Written problem: Decide whether each statement agrees with the agreement excerpt below, answering yes or no and quoting the words that settle it: (a) the Purchaser may pass its registration rights to more than one transferee; (b) the Company may be told about a transfer after it takes place; (c) notices under the agreement may be given orally.

Text to read:

>>>

Section 2.11 Transfer or Assignment of Registration Rights.
The rights to cause the Company to register Registrable Securities granted to the Purchaser by the Company under this Article II may be transferred or assigned by the Purchaser to one or more transferees or assignees of Registrable Securities, subject to the transfer restrictions provided in the Securities Purchase Agreement and the Warrant Certificate, provided, however, that (a) the Company is given written notice prior to any said transfer or assignment, stating the name and address of each of the transferee or assignee and identifying the Registrable Securities with respect to which such registration rights are being transferred or assigned and (b) each such transferee or assignee assumes in writing responsibility for its portion of the obligations of the Purchaser under this Agreement.
Article III
MISCELLANEOUS
Section 3.01 Communications.
All notices and other communications provided for or permitted hereunder shall be made in writing by facsimile, electronic mail, courier service or personal delivery:
(a) if to the Purchaser:
c/o Oaktree Capital Management, L.P.

<<<

Record extracts:
>>>

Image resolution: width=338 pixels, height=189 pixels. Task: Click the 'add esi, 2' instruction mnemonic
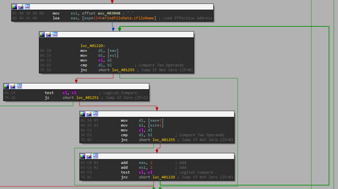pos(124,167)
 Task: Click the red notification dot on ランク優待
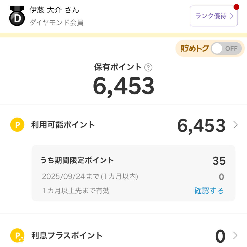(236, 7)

<<<
>>>

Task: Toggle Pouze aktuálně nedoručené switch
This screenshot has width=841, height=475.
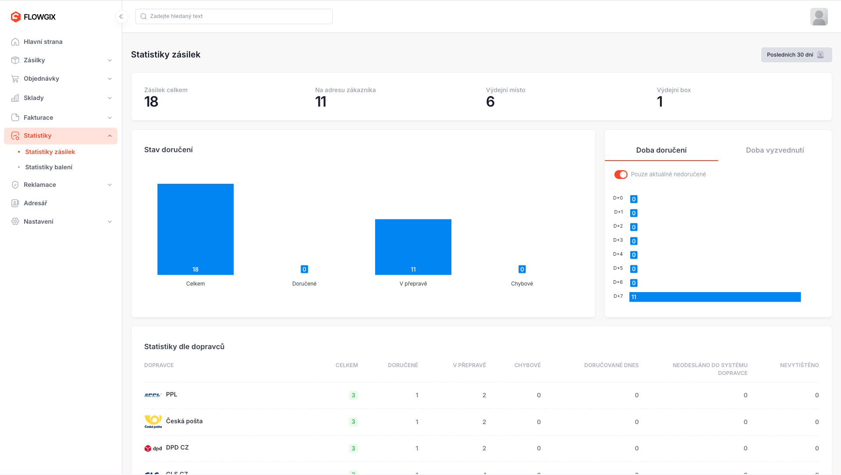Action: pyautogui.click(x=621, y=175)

<<<

Answer to this exercise:
(a) Yes: "to one or more transferees or assignees of Registrable Securities"
(b) No: "the Company is given written notice prior to any said transfer or assignment"
(c) No: "shall be made in writing by facsimile, electronic mail, courier service or personal delivery"